Lately on my Kindle I've been reading Sigrid Undset's expansive, lovely and historically accurate novel "Kristin Lavransdater," about a family in medieval Norway during the early and mid 1300s. The novel is rich in evocative seasonal descriptions of Norwegian landscapes. For instance, she writes,

"Thin tendrils of water shone on the mountain slopes, which were shrouded in a blue mist day after day. The heat steamed and trembled over the land; the spears of grain hid the soil in the fields almost completely, and the grass in the meadows grew deep and shimmered like silk when the wind blew across it. There was a sweet scent over the groves and hills, and as soon as the sun went down, a strong, fresh, sharp fragrance of sap and young plants streamed forth; the earth seemed to heave a great sigh languorous and refreshed."
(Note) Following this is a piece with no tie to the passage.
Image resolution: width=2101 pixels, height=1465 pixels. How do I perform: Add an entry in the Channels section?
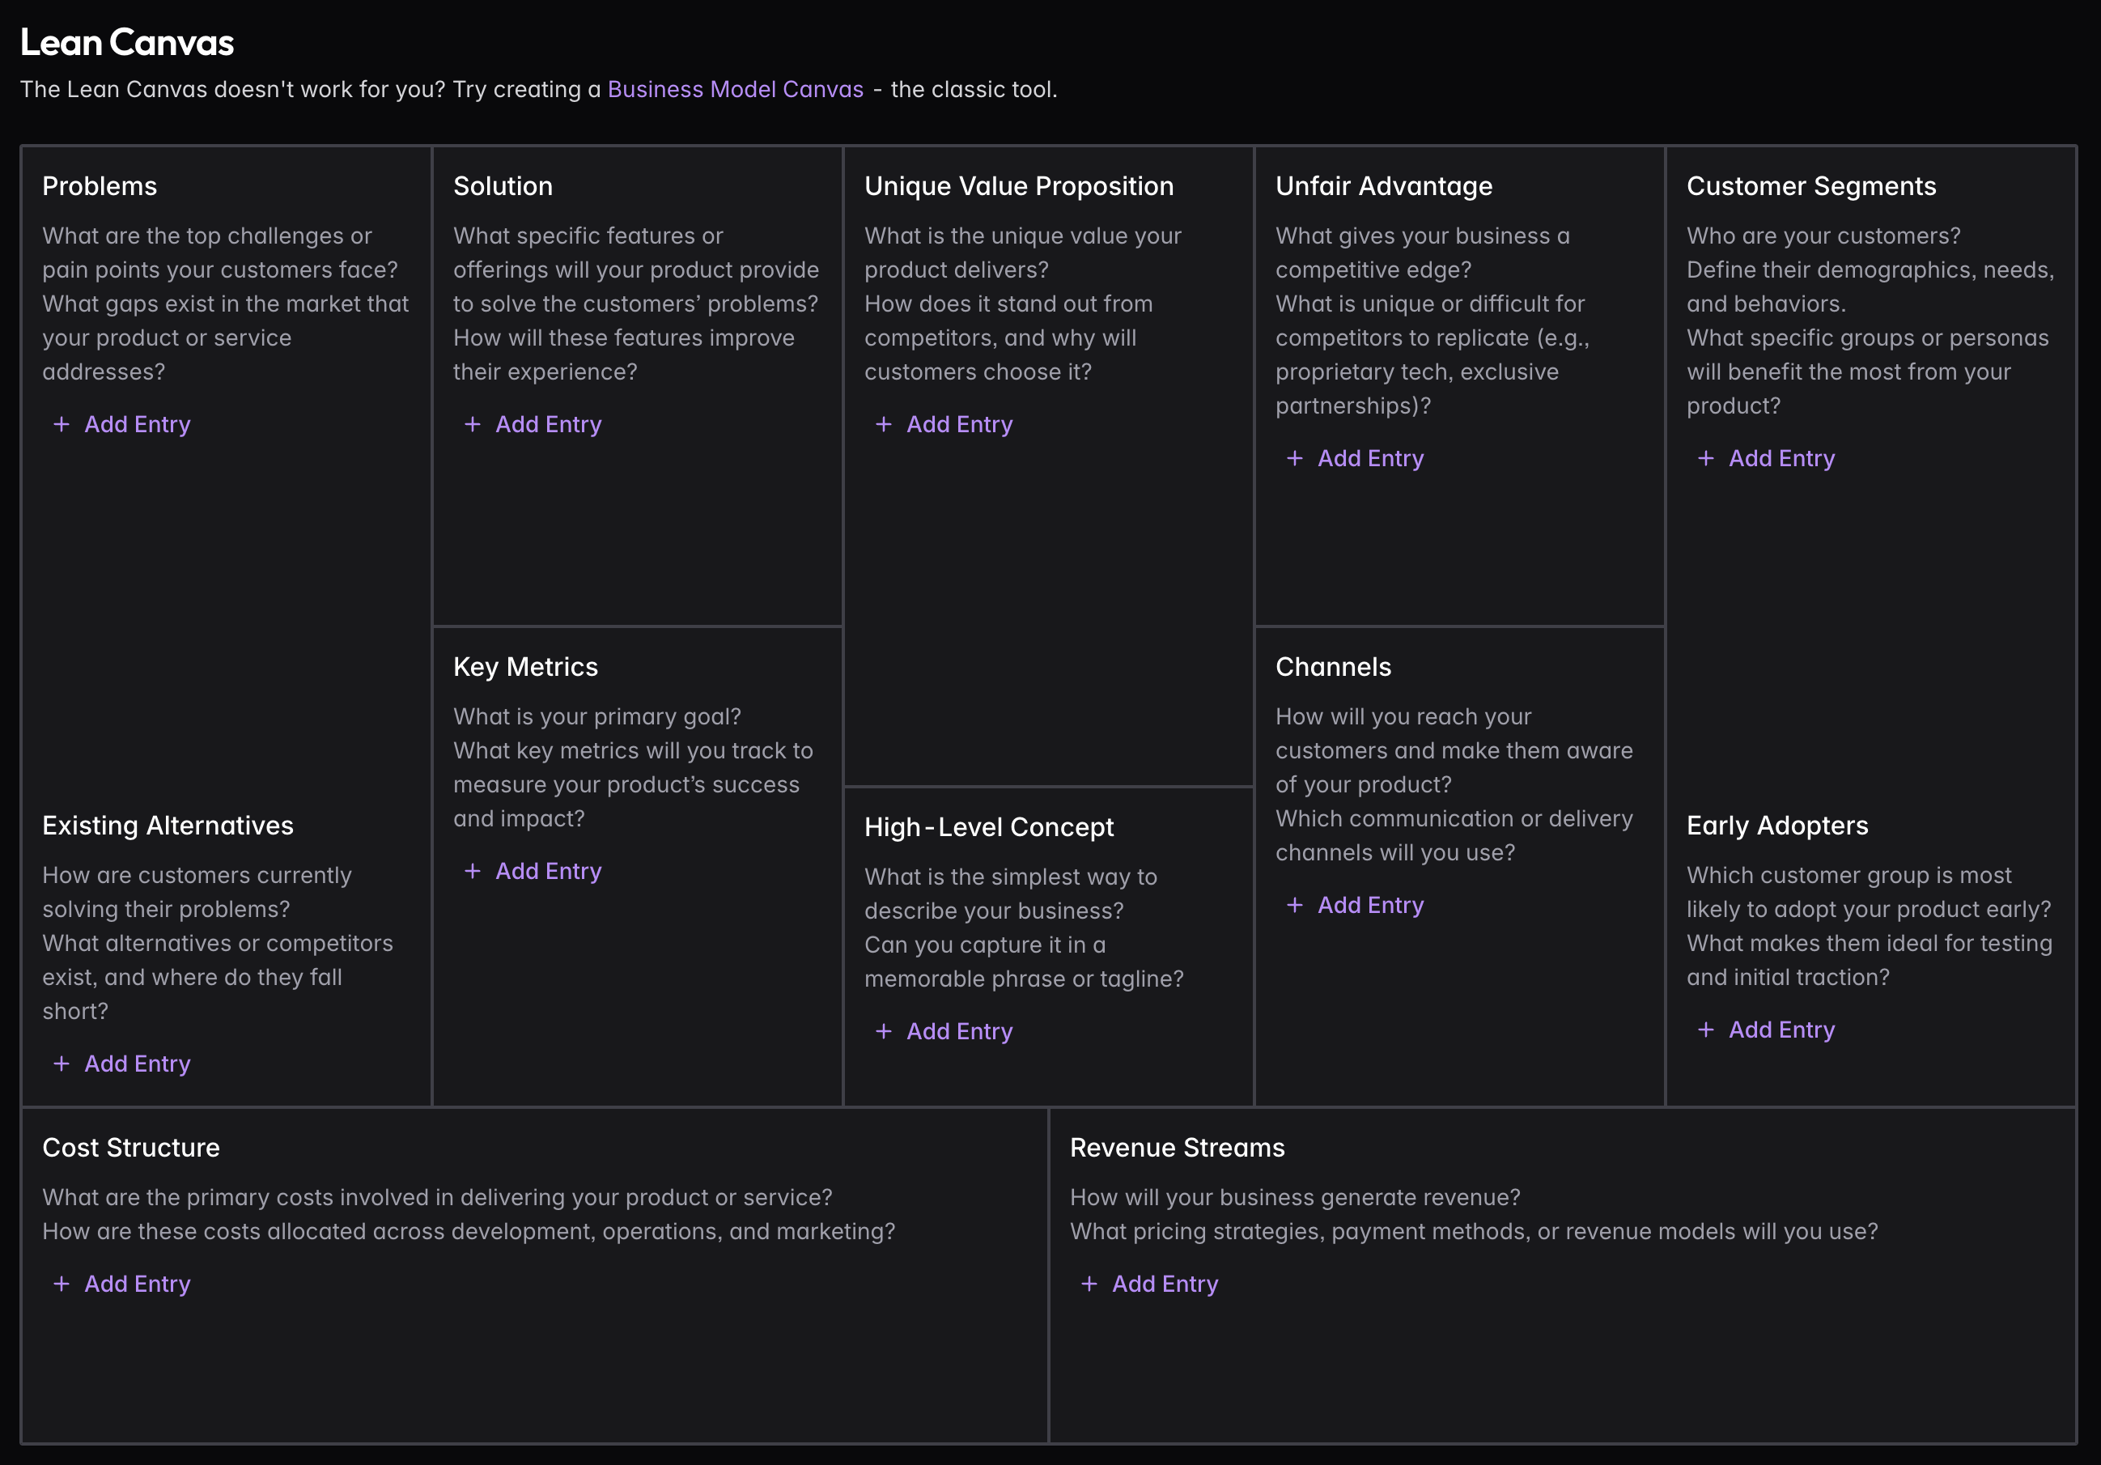click(x=1371, y=905)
The book lapses into such imagery so often that it's clear that the author does so with a purpose, and I think her reason goes far beyond merely painting pleasing mental images. Undset was born in 1882, so she was writing for people who probably carried within themselves powerful feelings which they associated with similar natural landscapes and seasons that they themselves had experienced. By reminding her readers of those landscapes and seasons, Undset tapped into the feelings, let them set the mood for the book's upcoming events. It's the same way that in operas background melodies intensify feelings, and add richness of texture to what's happening on stage. Instead of using melodies, Undset evokes blue mist on mountain slopes and shimmering meadows.

Moreover, after thinking about the matter awhile, it seems to me that natural seasonal landscapes do more than impress us with their moods. They speak to us of fundamental patterns in Nature, suggesting to us how we can live happy, healthy and sustainable lives.

For example, October landscapes up north, coming as they do every year, can be like aphorisms repeated to a child, reminding us that a long summer of work naturally ends with gorgeous bounty. Deep-forest scenes are audiovisual presentations on the theme that when many different kinds of things cooperate for the community's good, the result can be overwhelmingly beautiful. Pastoral and rural scenes are commentaries on how simple labor done in harmony with the land's basic ecological laws can lead to peaceful, wholesome, sustainable lives. Seascapes and mountaintop views are lessons on how one's perspective is free to range between things up close busy with details, and the infinite far-way where truths remain unstated, yet one knows they're there, and can be meditated on.

Every landscape in a given season is a revelation.